The actual cost can differ from what you first entered. If the vendor invoices 58 instead of 56, you reopen the purchase order, change the unit cost to 58, and post the invoice.
This is where the distinction between receiving and invoicing matters. Receiving handles the quantity. Invoicing handles the amount. After posting, you find a posted purchase invoice in your history so you can see exactly what happened. The item list now shows 10 on inventory, ready to sell.
Creating a sales order and selling the item
The sales side works the same way as the purchase side. You press New, enter the customer you are selling to, and add the item line.
If the customer has an overdue balance, Business Central flags it so you can look into it. In this example we sell four helmets from location code “Simple 1”.
The price comes straight from the item card. The unit cost is also pulled from the item card, and the unit price excluding VAT shows in the customer’s currency. This customer pays in US dollars, while the unit cost stays in LCY, the local currency.
As with purchasing, you can post the shipment and the invoice as two separate steps, or you can post both in one go if you are packing, shipping, and invoicing at the same time. After posting, inventory drops to 6 on stock.
Following the entries the transactions create
Each posting leaves a trail you can follow. You can look into the customer entries, the vendor entries, and the item entries to see the movements.
The chart of accounts shows the financial side, but it can contain a lot of data because it holds all balances for the year. To isolate a single transaction, you can filter. In this example a separate dimension was added to the customer and vendor, so filtering on that dimension shows only the postings from this flow.
You can also filter on net change to show only the accounts where the amount is different from 0. The non-bolded columns are the normal accounts. You see revenue from the sale, cost on the purchase account, and direct cost applied, which always balances out. From here you can drill down into both the income statement and the balance to see what happened.
Paying vendors and receiving customer payments
When it is time to pay your vendor or register money received from your customer, you use the payment journal. You select the vendor number and the account you want to pay from.
You handle both vendor payments and customer payments here. The payment journal is a general journal, so when you post it, Business Central creates general ledger entries. That step completes the full flow from creating an item to settling the money.
Q&A
What is the basic item flow in Business Central?
You create the item, purchase it onto inventory with a purchase order, invoice the purchase, then sell it to a customer with a sales order and draw it from inventory. Each step creates entries you can trace, and payments are handled in the payment journal.
What is the difference between receiving and invoicing on a purchase order?
Receiving handles the quantity. It posts the inventory movement and puts the item on stock. Invoicing handles the amount.

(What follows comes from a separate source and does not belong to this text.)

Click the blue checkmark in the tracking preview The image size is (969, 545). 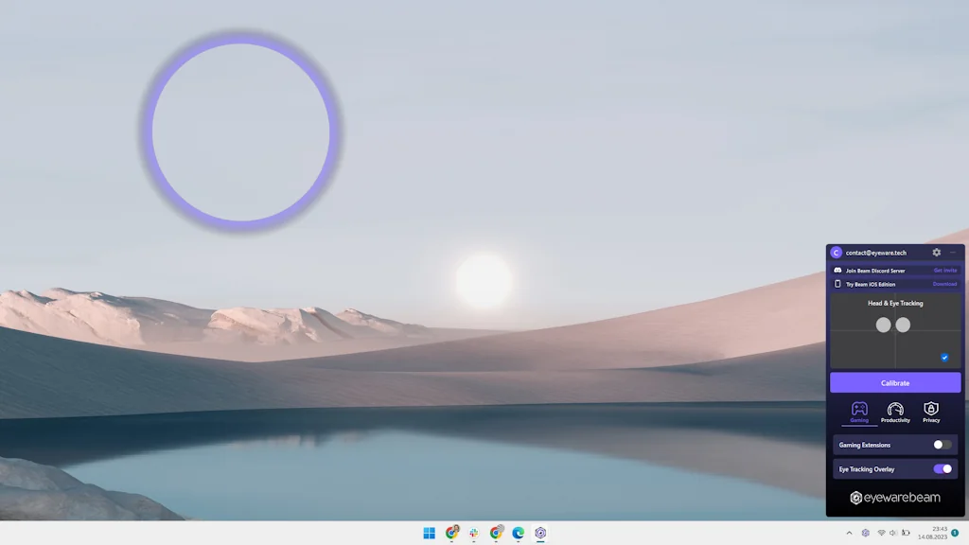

It posts the cost from the vendor’s invoice. You can post them separately or in one go.
Can I post shipment and invoice separately on a sales order?
Yes. You can post the shipment and the invoice as two separate steps, or post both at once if you are packing, shipping, and invoicing at the same time.
What happens if the vendor invoices a different price than I entered on the purchase order?
You reopen the purchase order, change the unit cost to the correct amount, then post the invoice with the right cost. For example, you can change 56 to 58 before invoicing.
How do I see only the postings from a specific transaction in the chart of accounts?
You filter. You can add a dimension to the customer and vendor for that transaction and filter on it, or filter on net change to show only accounts where the amount is different from 0.
How do I register payments to vendors and from customers?
You use the payment journal. You select the vendor or customer and the account, then post. Because it is a general journal, posting creates general ledger entries.